Health-reform debate triggers memories of '93
In some ways, you could look out the window this morning and think it's 1993 again. Democrats control Washington, a comprehensive health-care reform package is on the table, and all over the country a groundswell of discontent is beginning to shake like the early tremors of a catastrophic event.
Those who don't know history may be condemned to repeat it, but do the reruns really start this soon?
The answer is, it depends.
Those debates in the early '90s stoked a rebellious states' rights movement that gained credibility because it involved governors. It was led, principally, by Utah's Gov. Mike Leavitt, and it was intended to present a united front that would force change in Washington.
And it had all the lasting strength of a New Year's resolution.

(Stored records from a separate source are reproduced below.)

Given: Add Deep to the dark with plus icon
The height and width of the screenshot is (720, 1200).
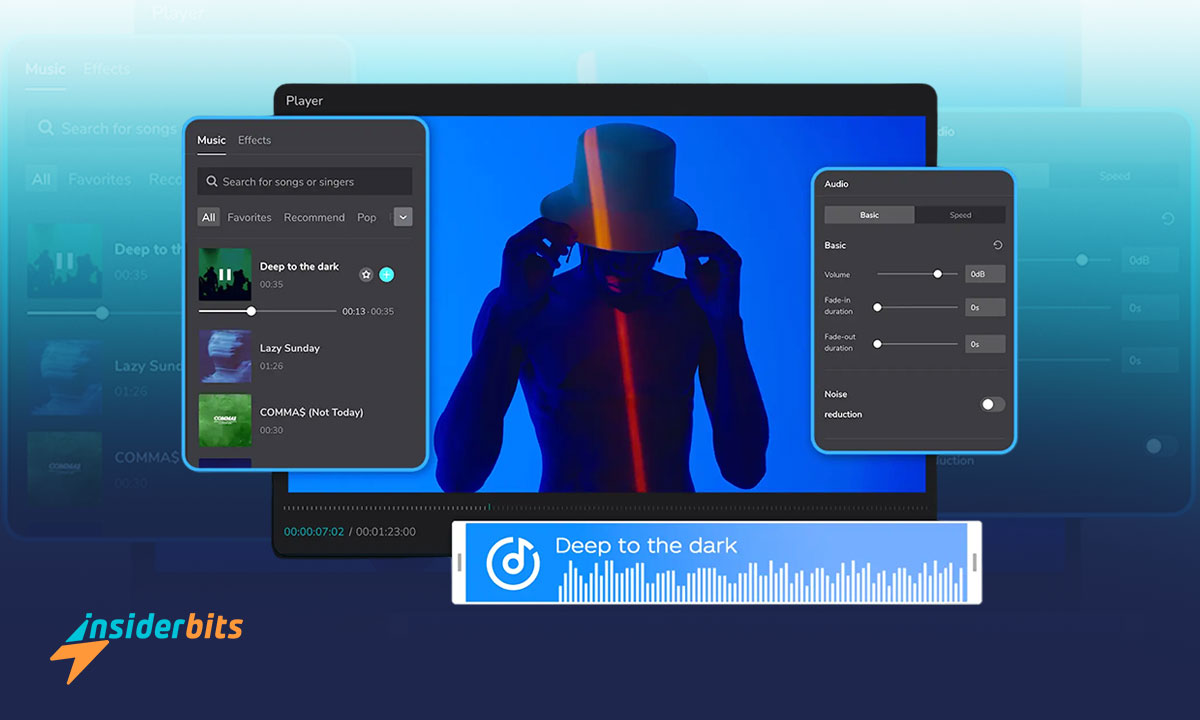Looking at the screenshot, I should 387,274.
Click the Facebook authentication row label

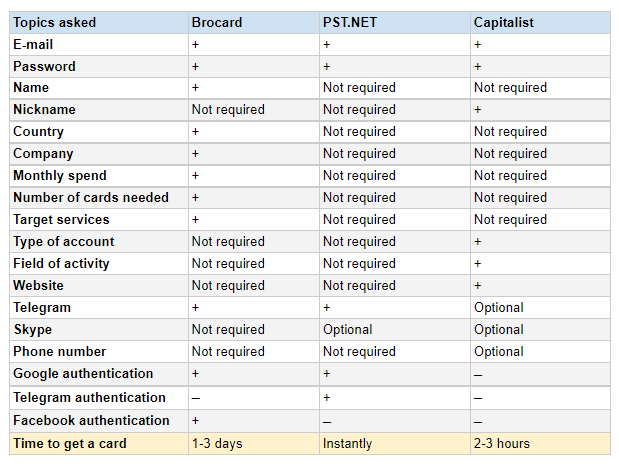[x=91, y=421]
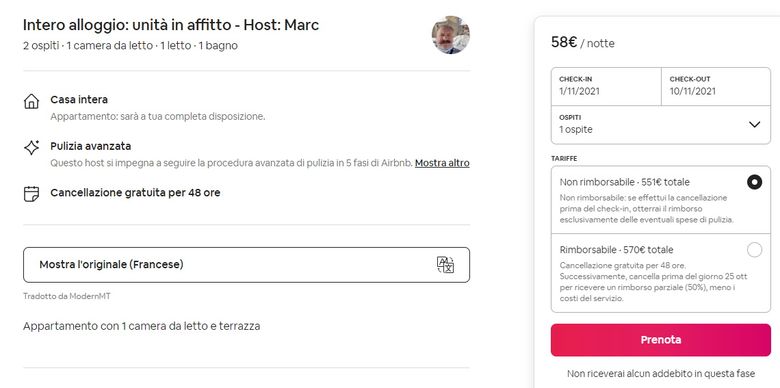The image size is (780, 388).
Task: Follow the Mostra altro link
Action: pyautogui.click(x=442, y=163)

After Republicans took control of Congress with a platform that included a heavy dose of states' rights, and after the president dropped health reform and signed welfare reform, everything sort of fizzled. Washington returned to business as usual.
At the moment, states' rights has no visible champion, but there are a few skirmishes afoot. Arizona's Legislature approved an amendment to the state Constitution that would exempt the state from any federally mandated health-care reform. It will go before voters in 2010. In Kansas, lawmakers are set to introduce the same thing. Some Utah lawmakers have said they gladly would opt out, too.
But will that spark a larger movement to restore a balance between states and Washington? Will it attack the fact that "the states are politically anemic right now"?
Those were the words Leavitt used when I interviewed him in 1997, after the movement had begun to lose steam. Here is something else he said: "What the last few years has taught me is there are moments in time when issues become topical and have a high level of currency."
Is this such a time again?
Leavitt wrote an essay that was published last week by The Ripon Society, a Republican public policy organization. In it, he calls health-reform legislation "another massive expansion of federal power."
"The legislation perpetuates and accelerates a century-long emaciation of state governments. The legislation also expands a relationship where string-laden dollars are 'given' to states (and the people) in a manner that makes Congress a federal puppeteer who names the tune and calls the dance."
The irony of Leavitt's earlier efforts, which were supposed to result in a Conference of States attended by delegates sent from each state legislature, is that it was undermined not so much by the left, but by the extreme right.